#### Assignment:
Give back the full listing that follows exactly as it reads.

++++

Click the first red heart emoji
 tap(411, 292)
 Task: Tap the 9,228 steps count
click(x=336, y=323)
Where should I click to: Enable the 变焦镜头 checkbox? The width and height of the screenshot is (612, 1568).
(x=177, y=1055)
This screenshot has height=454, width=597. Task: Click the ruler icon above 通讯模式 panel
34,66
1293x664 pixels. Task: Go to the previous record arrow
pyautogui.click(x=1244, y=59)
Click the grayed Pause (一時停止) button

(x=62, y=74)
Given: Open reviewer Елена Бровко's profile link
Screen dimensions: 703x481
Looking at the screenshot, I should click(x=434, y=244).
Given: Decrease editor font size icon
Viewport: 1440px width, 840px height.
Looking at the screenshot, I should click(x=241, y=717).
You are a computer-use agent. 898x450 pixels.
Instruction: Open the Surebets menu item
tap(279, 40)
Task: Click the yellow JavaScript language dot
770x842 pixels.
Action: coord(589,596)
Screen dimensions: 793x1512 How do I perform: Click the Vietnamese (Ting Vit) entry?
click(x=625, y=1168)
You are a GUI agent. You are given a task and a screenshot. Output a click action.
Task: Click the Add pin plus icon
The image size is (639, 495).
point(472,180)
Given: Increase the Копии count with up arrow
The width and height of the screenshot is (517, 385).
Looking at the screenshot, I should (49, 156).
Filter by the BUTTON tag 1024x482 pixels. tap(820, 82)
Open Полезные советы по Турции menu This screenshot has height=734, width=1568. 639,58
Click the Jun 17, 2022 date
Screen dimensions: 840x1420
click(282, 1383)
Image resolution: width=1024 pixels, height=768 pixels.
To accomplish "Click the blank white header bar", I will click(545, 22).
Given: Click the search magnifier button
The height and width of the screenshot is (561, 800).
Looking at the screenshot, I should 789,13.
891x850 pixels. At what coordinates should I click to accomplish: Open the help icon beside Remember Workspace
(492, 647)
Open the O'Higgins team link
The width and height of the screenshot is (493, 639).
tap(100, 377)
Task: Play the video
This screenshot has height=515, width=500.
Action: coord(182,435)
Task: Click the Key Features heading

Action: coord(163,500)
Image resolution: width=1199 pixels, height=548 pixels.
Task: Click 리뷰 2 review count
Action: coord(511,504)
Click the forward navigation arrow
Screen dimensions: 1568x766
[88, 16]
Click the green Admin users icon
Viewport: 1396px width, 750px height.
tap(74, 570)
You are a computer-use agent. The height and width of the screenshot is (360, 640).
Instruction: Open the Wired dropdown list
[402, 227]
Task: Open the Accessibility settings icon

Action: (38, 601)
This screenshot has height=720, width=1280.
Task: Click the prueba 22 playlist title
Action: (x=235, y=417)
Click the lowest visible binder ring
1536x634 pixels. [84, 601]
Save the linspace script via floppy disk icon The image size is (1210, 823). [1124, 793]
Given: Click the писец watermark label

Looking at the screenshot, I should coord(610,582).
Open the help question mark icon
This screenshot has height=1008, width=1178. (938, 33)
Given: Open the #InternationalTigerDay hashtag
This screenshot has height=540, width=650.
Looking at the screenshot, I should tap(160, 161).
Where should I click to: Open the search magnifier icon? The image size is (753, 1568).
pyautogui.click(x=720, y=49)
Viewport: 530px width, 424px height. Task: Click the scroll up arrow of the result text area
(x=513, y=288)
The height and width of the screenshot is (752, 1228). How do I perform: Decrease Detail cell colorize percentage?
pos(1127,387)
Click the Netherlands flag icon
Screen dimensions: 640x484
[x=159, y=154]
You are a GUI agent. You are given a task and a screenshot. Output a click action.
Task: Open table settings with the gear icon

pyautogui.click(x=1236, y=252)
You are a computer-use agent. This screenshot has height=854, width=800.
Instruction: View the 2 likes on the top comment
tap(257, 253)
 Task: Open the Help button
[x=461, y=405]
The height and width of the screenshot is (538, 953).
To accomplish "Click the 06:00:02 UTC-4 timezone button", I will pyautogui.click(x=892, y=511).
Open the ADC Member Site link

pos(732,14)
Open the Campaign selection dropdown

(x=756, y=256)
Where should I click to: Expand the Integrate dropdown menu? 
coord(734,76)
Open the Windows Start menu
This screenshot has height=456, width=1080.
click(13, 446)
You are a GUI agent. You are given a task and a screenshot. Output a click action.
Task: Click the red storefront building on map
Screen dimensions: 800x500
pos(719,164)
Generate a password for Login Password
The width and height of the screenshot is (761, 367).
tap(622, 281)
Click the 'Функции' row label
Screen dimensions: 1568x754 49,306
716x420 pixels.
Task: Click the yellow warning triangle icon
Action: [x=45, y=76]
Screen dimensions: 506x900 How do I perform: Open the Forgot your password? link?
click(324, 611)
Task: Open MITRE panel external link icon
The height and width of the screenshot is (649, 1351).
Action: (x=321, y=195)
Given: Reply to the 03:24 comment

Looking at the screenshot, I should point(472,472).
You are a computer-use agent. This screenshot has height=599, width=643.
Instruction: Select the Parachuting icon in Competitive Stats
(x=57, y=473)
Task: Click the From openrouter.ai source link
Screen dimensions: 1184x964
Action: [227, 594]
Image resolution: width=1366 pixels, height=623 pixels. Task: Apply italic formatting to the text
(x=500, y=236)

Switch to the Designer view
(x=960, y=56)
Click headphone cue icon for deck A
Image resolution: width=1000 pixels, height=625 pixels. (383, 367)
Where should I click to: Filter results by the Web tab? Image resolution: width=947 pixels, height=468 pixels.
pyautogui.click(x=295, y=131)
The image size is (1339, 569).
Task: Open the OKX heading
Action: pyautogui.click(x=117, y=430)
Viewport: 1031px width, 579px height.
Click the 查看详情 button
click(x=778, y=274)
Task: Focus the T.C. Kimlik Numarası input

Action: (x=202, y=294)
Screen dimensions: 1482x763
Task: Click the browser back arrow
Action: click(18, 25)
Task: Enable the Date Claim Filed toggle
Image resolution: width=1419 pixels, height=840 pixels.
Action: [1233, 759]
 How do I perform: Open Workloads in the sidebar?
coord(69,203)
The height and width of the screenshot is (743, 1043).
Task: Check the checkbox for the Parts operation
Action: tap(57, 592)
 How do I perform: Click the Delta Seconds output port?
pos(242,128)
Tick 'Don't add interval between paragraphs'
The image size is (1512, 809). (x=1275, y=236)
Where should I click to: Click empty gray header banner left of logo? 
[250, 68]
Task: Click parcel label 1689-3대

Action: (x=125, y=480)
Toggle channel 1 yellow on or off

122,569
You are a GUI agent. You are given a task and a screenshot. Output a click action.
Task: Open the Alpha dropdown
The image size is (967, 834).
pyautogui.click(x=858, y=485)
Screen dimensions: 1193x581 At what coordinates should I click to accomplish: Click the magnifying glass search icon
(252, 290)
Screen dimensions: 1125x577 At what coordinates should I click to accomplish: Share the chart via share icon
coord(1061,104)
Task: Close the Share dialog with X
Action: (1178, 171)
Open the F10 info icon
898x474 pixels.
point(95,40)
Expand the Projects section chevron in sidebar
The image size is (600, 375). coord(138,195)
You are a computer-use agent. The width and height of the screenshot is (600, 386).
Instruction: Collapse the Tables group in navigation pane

++++

#### Response area:
Click the first red heart emoji
 tap(411, 292)
 Task: Tap the 9,228 steps count
click(x=336, y=323)
Where should I click to: Enable the 变焦镜头 checkbox? The width and height of the screenshot is (612, 1568).
(x=177, y=1055)
This screenshot has height=454, width=597. Task: Click the ruler icon above 通讯模式 panel
34,66
1293x664 pixels. Task: Go to the previous record arrow
pyautogui.click(x=1244, y=59)
Click the grayed Pause (一時停止) button

(x=62, y=74)
Given: Open reviewer Елена Бровко's profile link
Screen dimensions: 703x481
Looking at the screenshot, I should click(x=434, y=244).
Given: Decrease editor font size icon
Viewport: 1440px width, 840px height.
Looking at the screenshot, I should click(x=241, y=717).
You are a computer-use agent. 898x450 pixels.
Instruction: Open the Surebets menu item
tap(279, 40)
Task: Click the yellow JavaScript language dot
770x842 pixels.
Action: coord(589,596)
Screen dimensions: 793x1512 How do I perform: Click the Vietnamese (Ting Vit) entry?
click(x=625, y=1168)
You are a GUI agent. You are given a task and a screenshot. Output a click action.
Task: Click the Add pin plus icon
The image size is (639, 495).
point(472,180)
Given: Increase the Копии count with up arrow
The width and height of the screenshot is (517, 385).
Looking at the screenshot, I should (49, 156).
Filter by the BUTTON tag 1024x482 pixels. tap(820, 82)
Open Полезные советы по Турции menu This screenshot has height=734, width=1568. 639,58
Click the Jun 17, 2022 date
Screen dimensions: 840x1420
click(282, 1383)
Image resolution: width=1024 pixels, height=768 pixels.
To accomplish "Click the blank white header bar", I will click(545, 22).
Given: Click the search magnifier button
The height and width of the screenshot is (561, 800).
Looking at the screenshot, I should 789,13.
891x850 pixels. At what coordinates should I click to accomplish: Open the help icon beside Remember Workspace
(492, 647)
Open the O'Higgins team link
The width and height of the screenshot is (493, 639).
tap(100, 377)
Task: Play the video
This screenshot has height=515, width=500.
Action: coord(182,435)
Task: Click the Key Features heading

Action: coord(163,500)
Image resolution: width=1199 pixels, height=548 pixels.
Task: Click 리뷰 2 review count
Action: coord(511,504)
Click the forward navigation arrow
Screen dimensions: 1568x766
[88, 16]
Click the green Admin users icon
Viewport: 1396px width, 750px height.
tap(74, 570)
You are a computer-use agent. The height and width of the screenshot is (360, 640).
Instruction: Open the Wired dropdown list
[402, 227]
Task: Open the Accessibility settings icon

Action: (38, 601)
This screenshot has height=720, width=1280.
Task: Click the prueba 22 playlist title
Action: (x=235, y=417)
Click the lowest visible binder ring
1536x634 pixels. [84, 601]
Save the linspace script via floppy disk icon The image size is (1210, 823). [1124, 793]
Given: Click the писец watermark label

Looking at the screenshot, I should coord(610,582).
Open the help question mark icon
This screenshot has height=1008, width=1178. (938, 33)
Given: Open the #InternationalTigerDay hashtag
This screenshot has height=540, width=650.
Looking at the screenshot, I should tap(160, 161).
Where should I click to: Open the search magnifier icon? The image size is (753, 1568).
pyautogui.click(x=720, y=49)
Viewport: 530px width, 424px height. Task: Click the scroll up arrow of the result text area
(x=513, y=288)
The height and width of the screenshot is (752, 1228). How do I perform: Decrease Detail cell colorize percentage?
pos(1127,387)
Click the Netherlands flag icon
Screen dimensions: 640x484
[x=159, y=154]
You are a GUI agent. You are given a task and a screenshot. Output a click action.
Task: Open table settings with the gear icon

pyautogui.click(x=1236, y=252)
You are a computer-use agent. This screenshot has height=854, width=800.
Instruction: View the 2 likes on the top comment
tap(257, 253)
 Task: Open the Help button
[x=461, y=405]
The height and width of the screenshot is (538, 953).
To accomplish "Click the 06:00:02 UTC-4 timezone button", I will pyautogui.click(x=892, y=511).
Open the ADC Member Site link

pos(732,14)
Open the Campaign selection dropdown

(x=756, y=256)
Where should I click to: Expand the Integrate dropdown menu? 
coord(734,76)
Open the Windows Start menu
This screenshot has height=456, width=1080.
click(13, 446)
You are a GUI agent. You are given a task and a screenshot. Output a click action.
Task: Click the red storefront building on map
Screen dimensions: 800x500
pos(719,164)
Generate a password for Login Password
The width and height of the screenshot is (761, 367).
tap(622, 281)
Click the 'Функции' row label
Screen dimensions: 1568x754 49,306
716x420 pixels.
Task: Click the yellow warning triangle icon
Action: [x=45, y=76]
Screen dimensions: 506x900 How do I perform: Open the Forgot your password? link?
click(324, 611)
Task: Open MITRE panel external link icon
The height and width of the screenshot is (649, 1351).
Action: (x=321, y=195)
Given: Reply to the 03:24 comment

Looking at the screenshot, I should point(472,472).
You are a computer-use agent. This screenshot has height=599, width=643.
Instruction: Select the Parachuting icon in Competitive Stats
(x=57, y=473)
Task: Click the From openrouter.ai source link
Screen dimensions: 1184x964
Action: [227, 594]
Image resolution: width=1366 pixels, height=623 pixels. Task: Apply italic formatting to the text
(x=500, y=236)

Switch to the Designer view
(x=960, y=56)
Click headphone cue icon for deck A
Image resolution: width=1000 pixels, height=625 pixels. (383, 367)
Where should I click to: Filter results by the Web tab? Image resolution: width=947 pixels, height=468 pixels.
pyautogui.click(x=295, y=131)
The image size is (1339, 569).
Task: Open the OKX heading
Action: pyautogui.click(x=117, y=430)
Viewport: 1031px width, 579px height.
Click the 查看详情 button
click(x=778, y=274)
Task: Focus the T.C. Kimlik Numarası input

Action: (x=202, y=294)
Screen dimensions: 1482x763
Task: Click the browser back arrow
Action: click(18, 25)
Task: Enable the Date Claim Filed toggle
Image resolution: width=1419 pixels, height=840 pixels.
Action: [1233, 759]
 How do I perform: Open Workloads in the sidebar?
coord(69,203)
The height and width of the screenshot is (743, 1043).
Task: Check the checkbox for the Parts operation
Action: tap(57, 592)
 How do I perform: Click the Delta Seconds output port?
pos(242,128)
Tick 'Don't add interval between paragraphs'
The image size is (1512, 809). (x=1275, y=236)
Where should I click to: Click empty gray header banner left of logo? 
[250, 68]
Task: Click parcel label 1689-3대

Action: (x=125, y=480)
Toggle channel 1 yellow on or off

122,569
You are a GUI agent. You are given a task and a screenshot. Output a click action.
Task: Open the Alpha dropdown
The image size is (967, 834).
pyautogui.click(x=858, y=485)
Screen dimensions: 1193x581 At what coordinates should I click to accomplish: Click the magnifying glass search icon
(252, 290)
Screen dimensions: 1125x577 At what coordinates should I click to accomplish: Share the chart via share icon
coord(1061,104)
Task: Close the Share dialog with X
Action: (1178, 171)
Open the F10 info icon
898x474 pixels.
point(95,40)
Expand the Projects section chevron in sidebar
The image size is (600, 375). coord(138,195)
You are a computer-use agent. The width and height of the screenshot is (600, 386).
Instruction: Collapse the Tables group in navigation pane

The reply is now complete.